**Exercise:**
Please return only the lines from the one with "The width and height of the screenshot is (1280, 662)." through the final line of the data, unchanged, with pictures omitted.

= = = = =

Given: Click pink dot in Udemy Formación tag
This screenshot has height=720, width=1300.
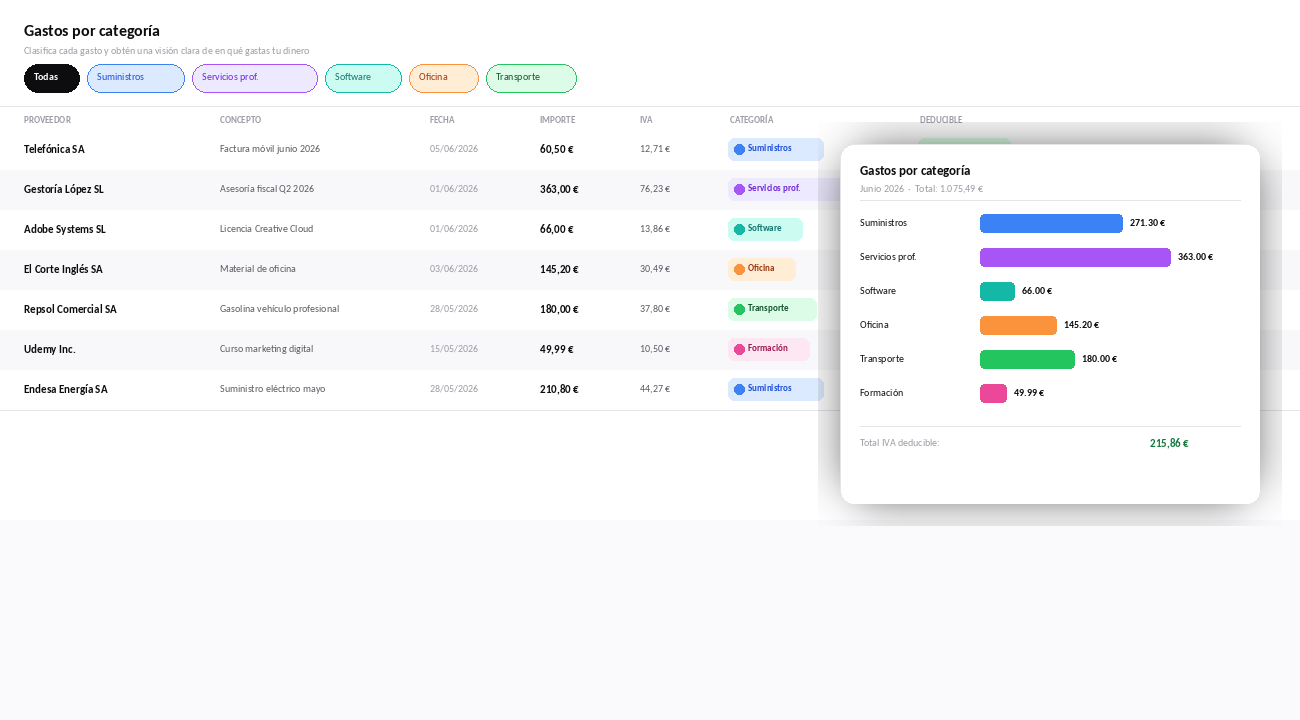Looking at the screenshot, I should click(x=739, y=349).
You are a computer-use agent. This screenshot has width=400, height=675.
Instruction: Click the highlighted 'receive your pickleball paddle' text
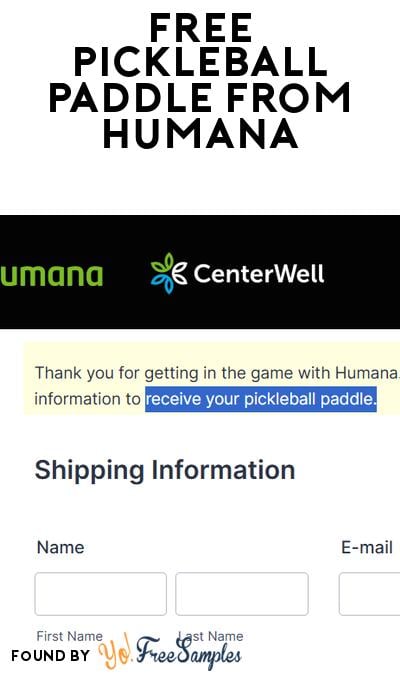(x=261, y=399)
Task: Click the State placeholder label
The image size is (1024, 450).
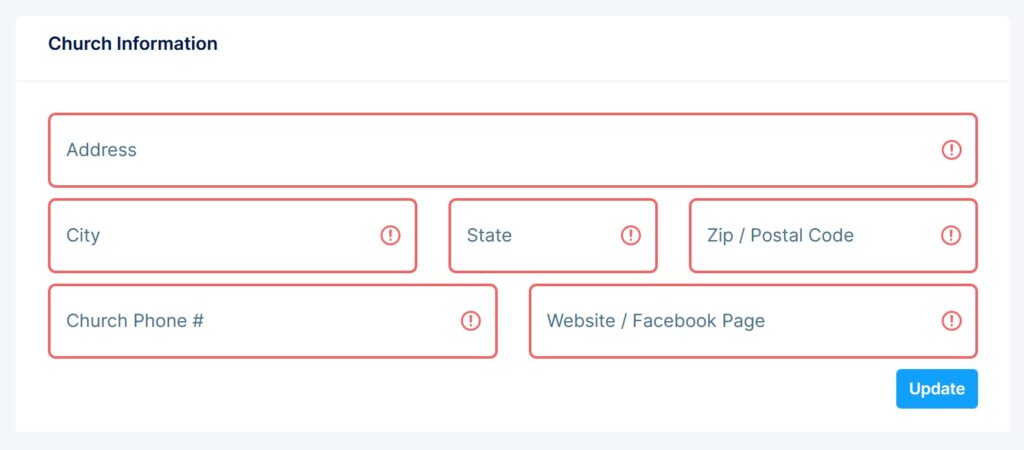Action: (x=489, y=235)

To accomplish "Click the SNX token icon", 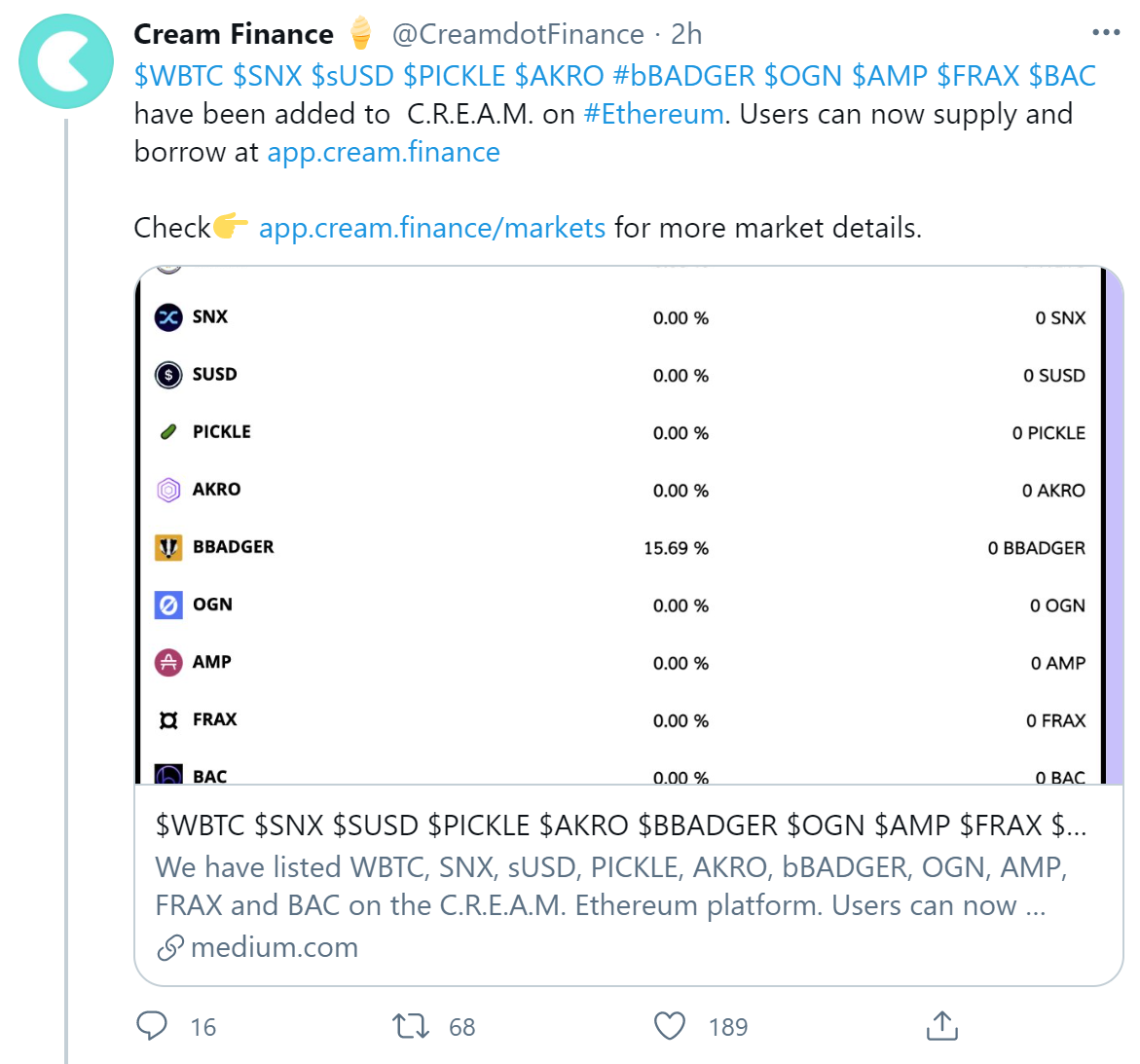I will coord(168,317).
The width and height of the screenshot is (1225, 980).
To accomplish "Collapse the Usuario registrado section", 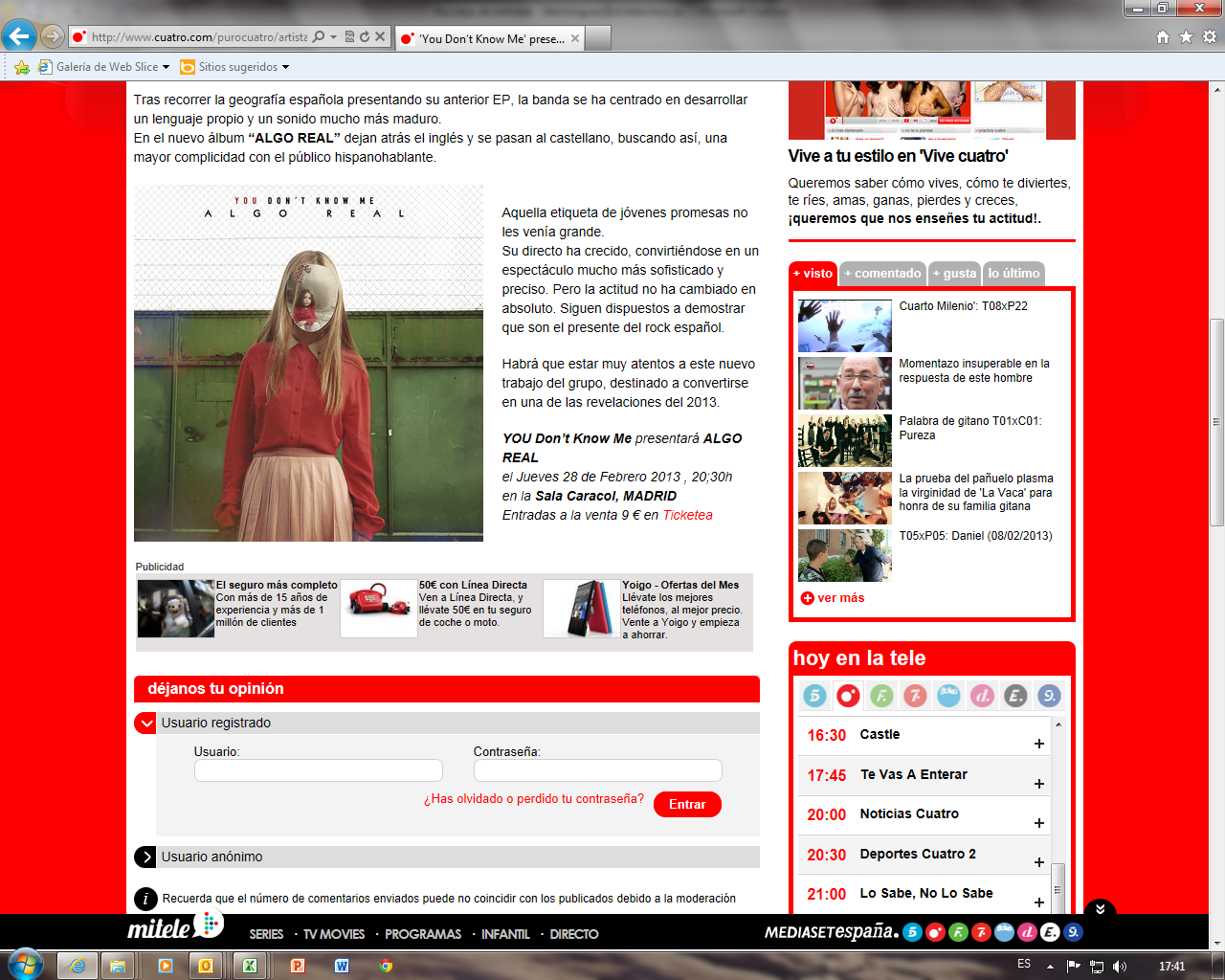I will click(145, 724).
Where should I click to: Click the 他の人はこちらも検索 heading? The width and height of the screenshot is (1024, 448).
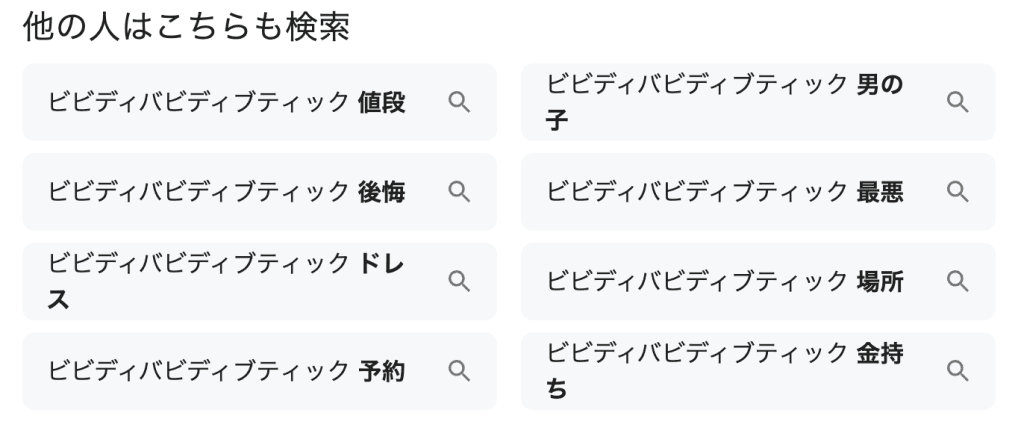click(x=186, y=28)
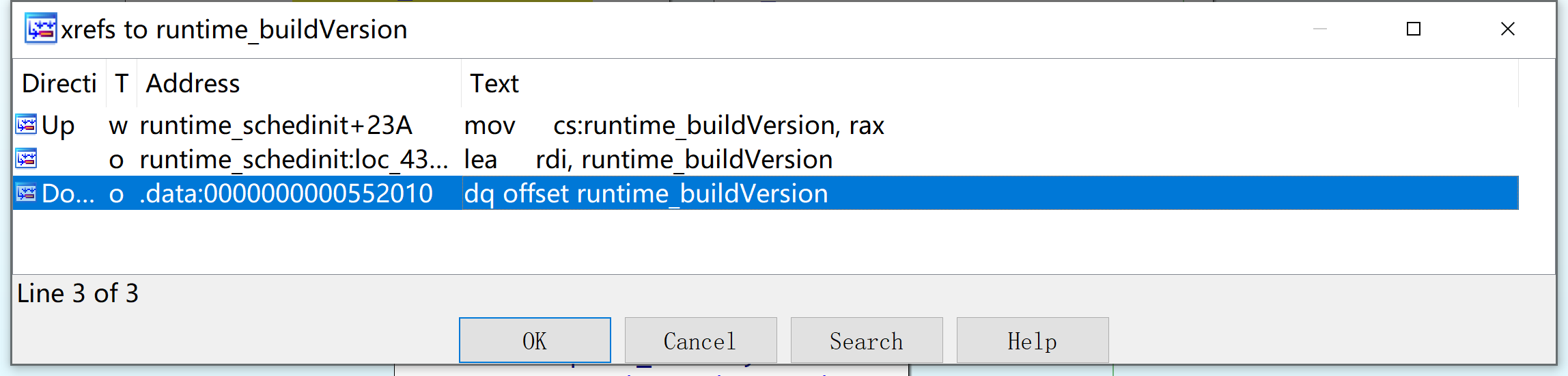Select the runtime_schedinit+23A xref row
The width and height of the screenshot is (1568, 376).
(766, 125)
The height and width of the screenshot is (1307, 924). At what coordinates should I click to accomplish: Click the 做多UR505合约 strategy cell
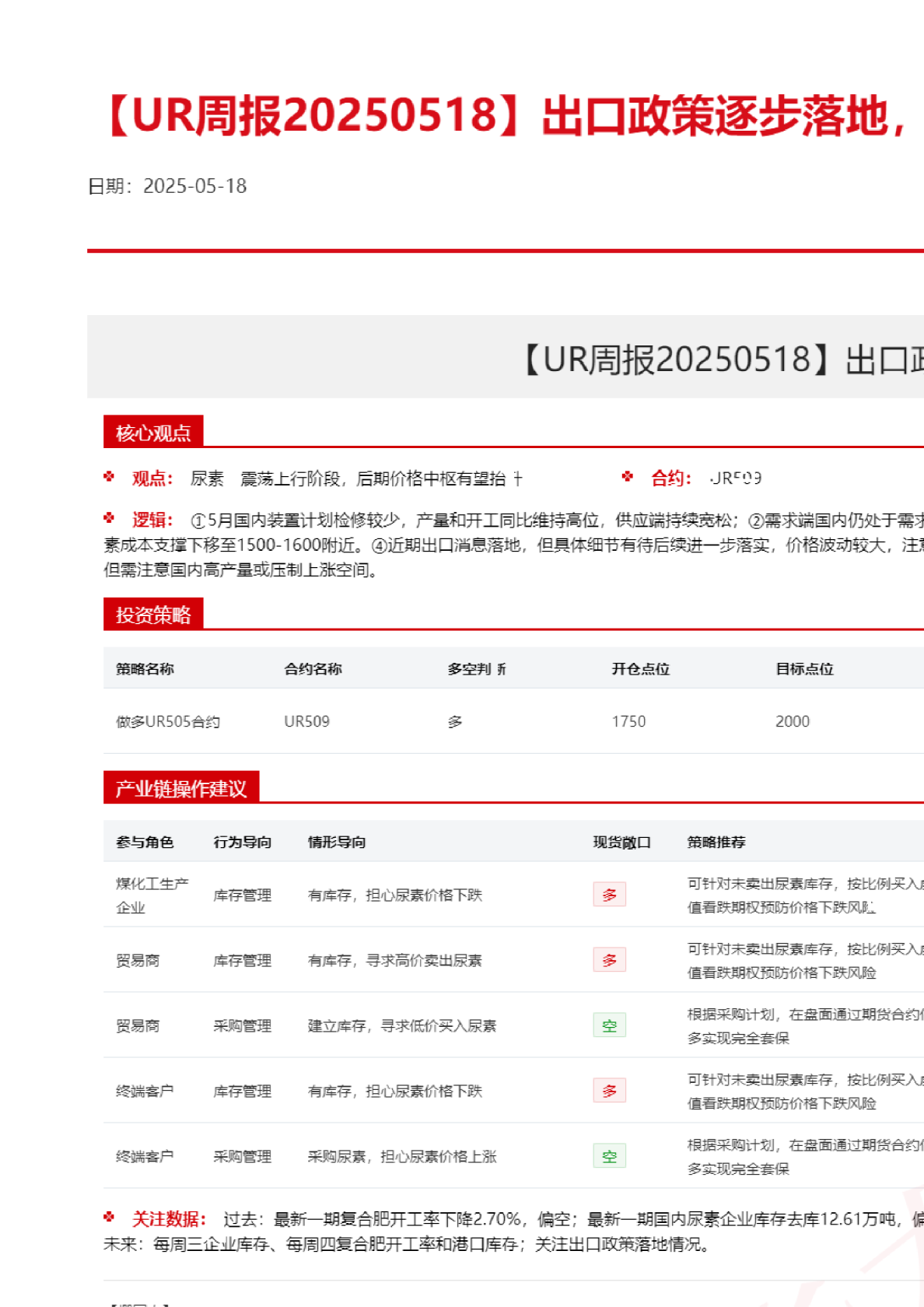(168, 721)
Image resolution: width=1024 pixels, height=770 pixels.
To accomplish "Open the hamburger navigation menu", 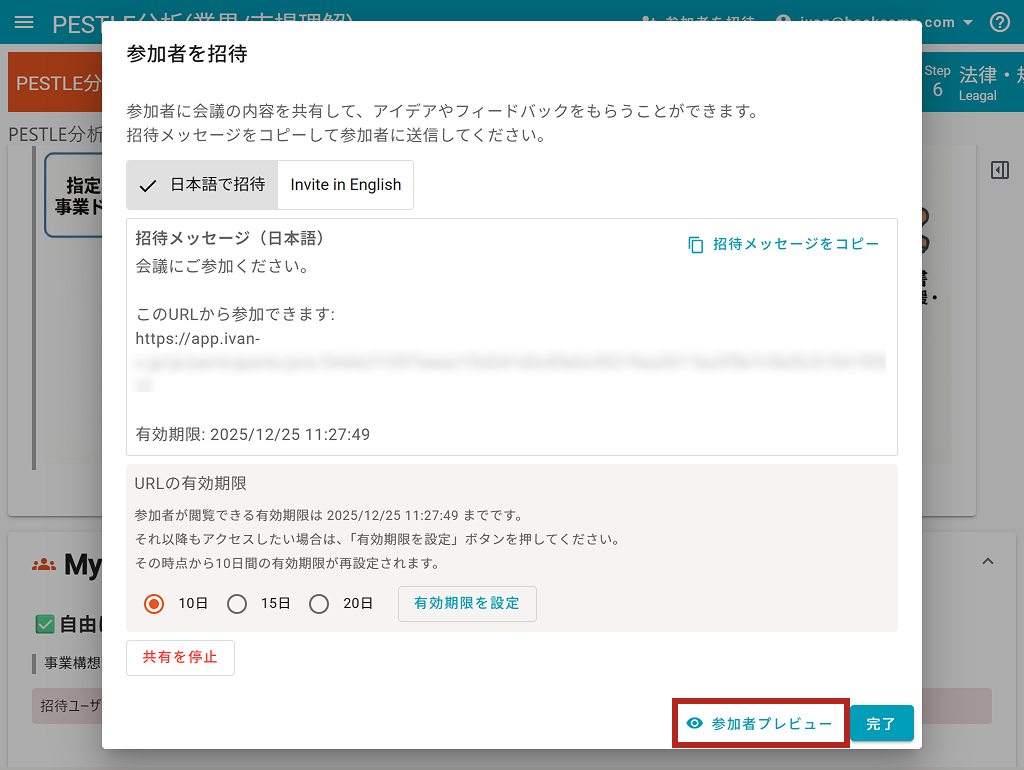I will 24,22.
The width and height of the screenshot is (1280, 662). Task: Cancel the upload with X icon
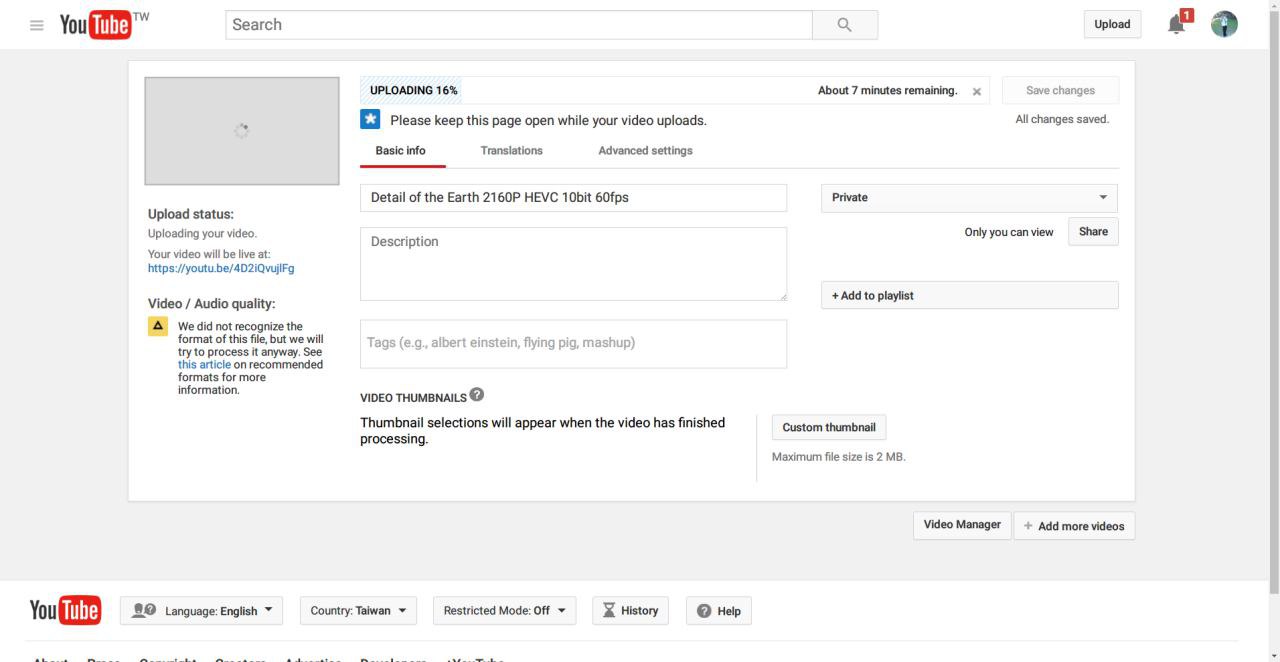[977, 91]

= = = = =

**Task answer:**
The width and height of the screenshot is (1280, 662). Task: Cancel the upload with X icon
[977, 91]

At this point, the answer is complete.